Revolutionizing Feminism by Anne E Lacsamana

Revolutionizing Feminism by Anne E Lacsamana

Author:Anne E Lacsamana [Lacsamana, Anne E]
Language: eng
Format: epub
Tags: Social Science, Sociology, Political Science, General
ISBN: 9781317252740
Google: 5w3vCgAAQBAJ
Goodreads: 27890751
Publisher: Routledge
Published: 2015-11-17T00:00:00+00:00


Chapter Four

PROSTITUTED WOMEN

Revisiting the Sex Work Debates in Feminist Theory

Tourism, a big dollar earner for the country, has had for its main attraction and commodity the Filipino woman.

—Aida F. Santos, Do Women Really Hold Up Half the Sky?

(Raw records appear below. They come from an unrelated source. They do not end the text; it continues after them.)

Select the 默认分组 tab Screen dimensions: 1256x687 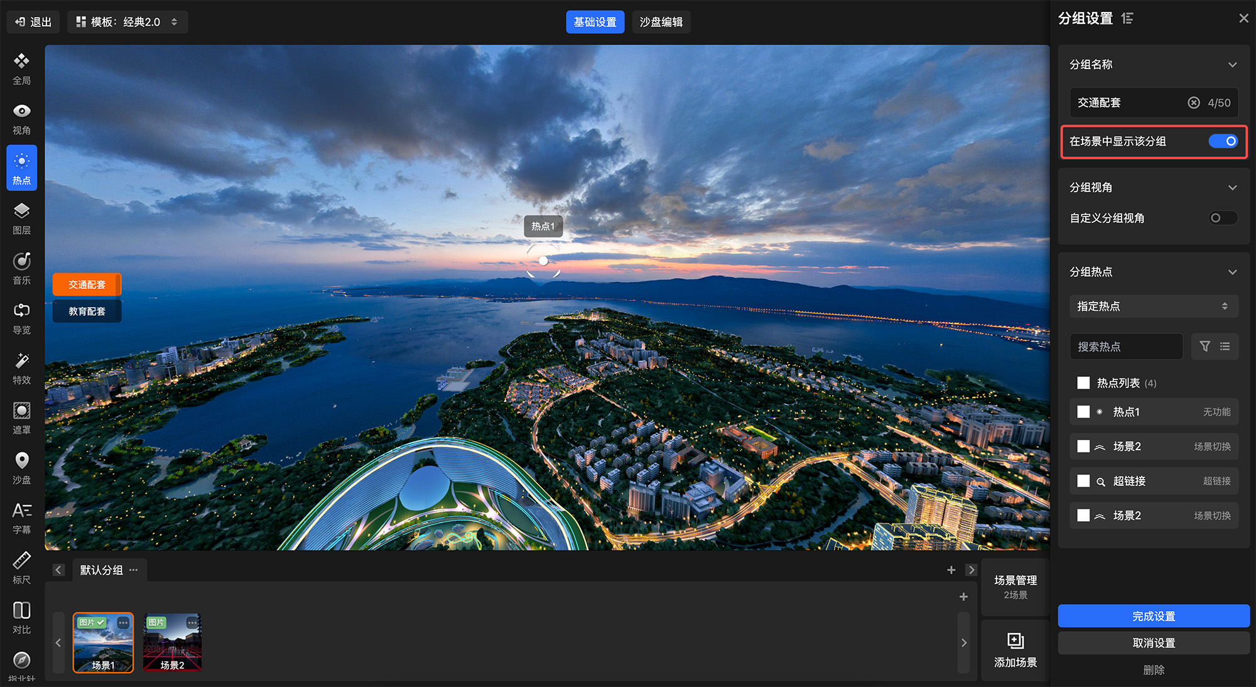[x=101, y=570]
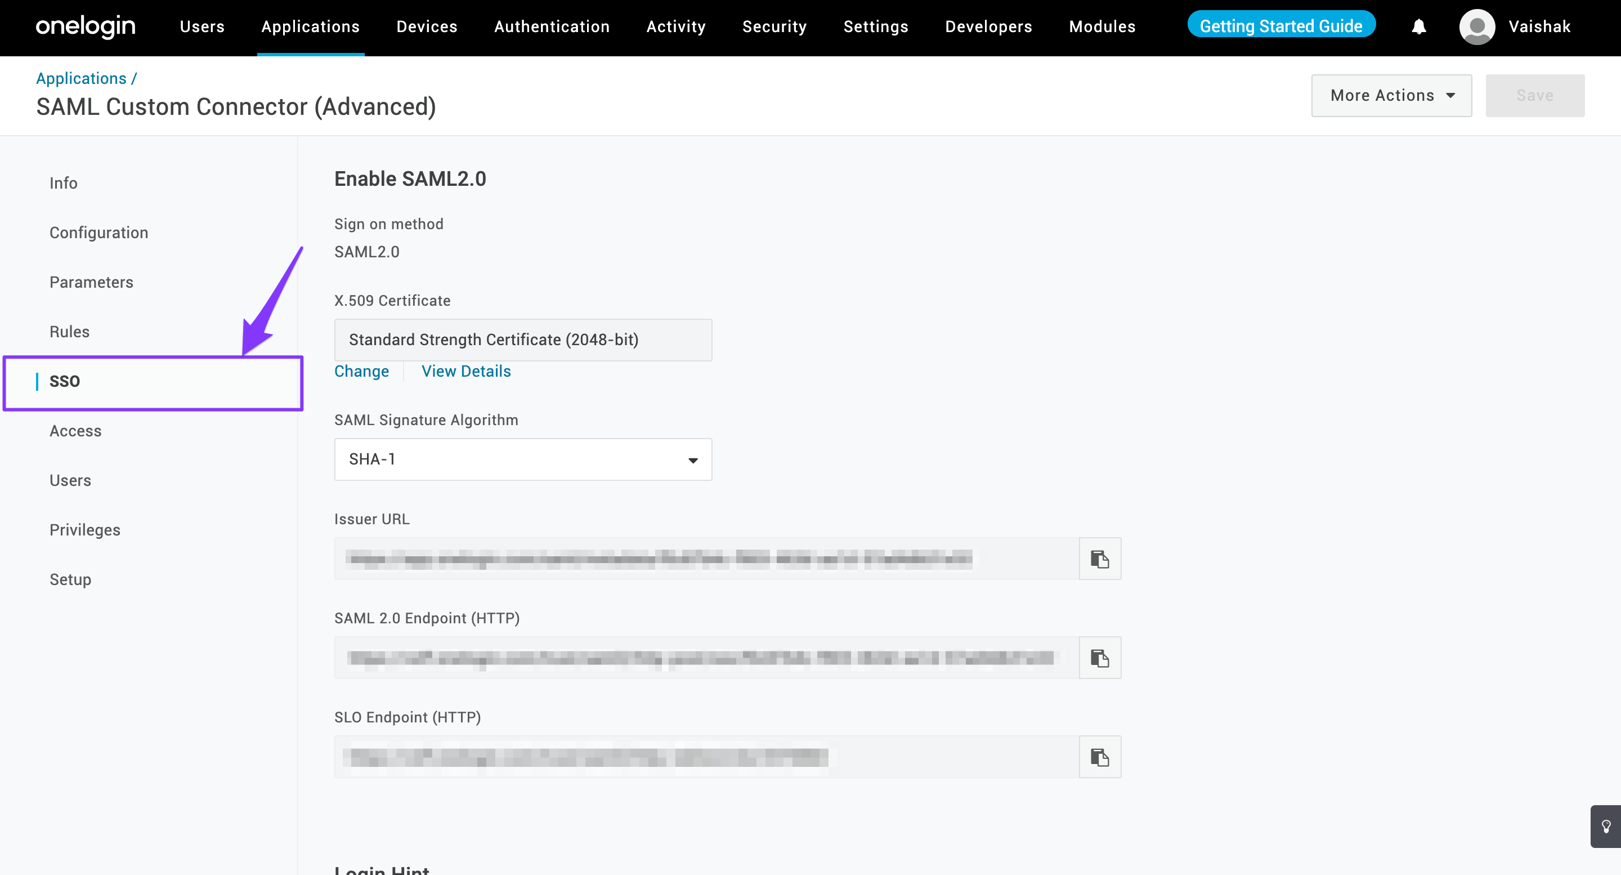The width and height of the screenshot is (1621, 875).
Task: Open the More Actions dropdown
Action: tap(1391, 96)
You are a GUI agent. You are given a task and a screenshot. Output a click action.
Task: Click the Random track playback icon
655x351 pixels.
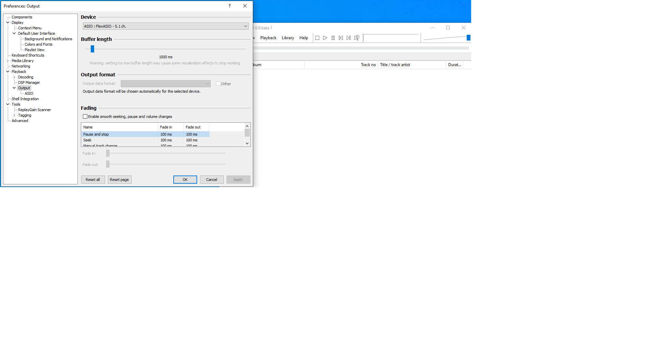point(356,38)
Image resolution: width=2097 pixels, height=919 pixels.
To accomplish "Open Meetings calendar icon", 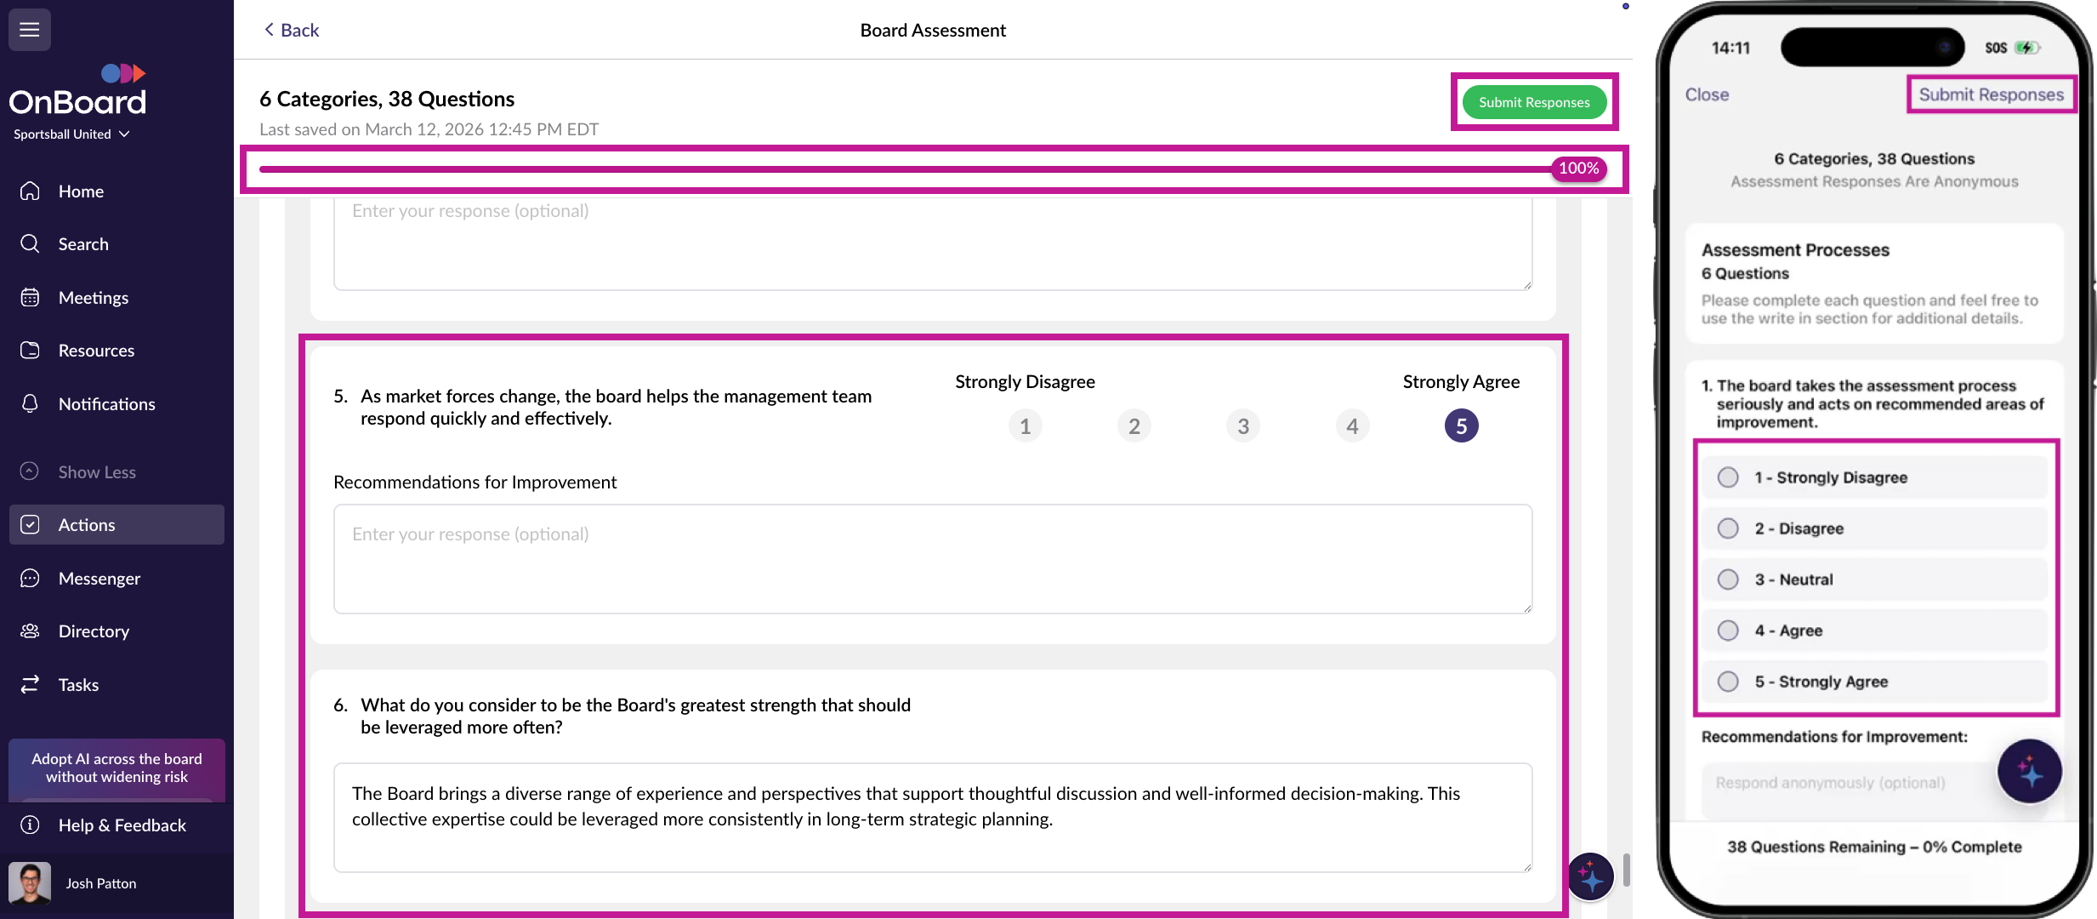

In addition to the labor export program, another important cornerstone of Philippine “development” during the Marcos period was the promotion of tourism as a means to generate foreign exchange. For Ferdinand Marcos, both the economic and political benefits of tourism were crucial to ensuring his stronghold over the country throughout his dictatorship. As evidence of this, the Ministry of Tourism was established in 1973, one year after the declaration of martial law, and was headed by a close ally, Jose Aspiras. With the help of loans obtained from the World Bank, the Ministry of Tourism oversaw the construction of “fourteen first-class hotels and a luxurious conference center in Manila at a cost of over $450 million” (Schirmer and Shalom 1987, 182). Though these building projects were excessive and at a great cost to the Philippine people, the regime felt that “luxurious accommodations and political stability generated good will among foreign business people and international bankers whose support [they] needed” (1987, 182). As it turns out, however, it was not the extravagant accommodations that became the central feature of Philippine tourism. Instead, the state used the “reputed beauty and generosity of Filipino women as ‘natural resources’ to compete in the international tourist market” (Enloe 1990, 38; Lacsamana 2004).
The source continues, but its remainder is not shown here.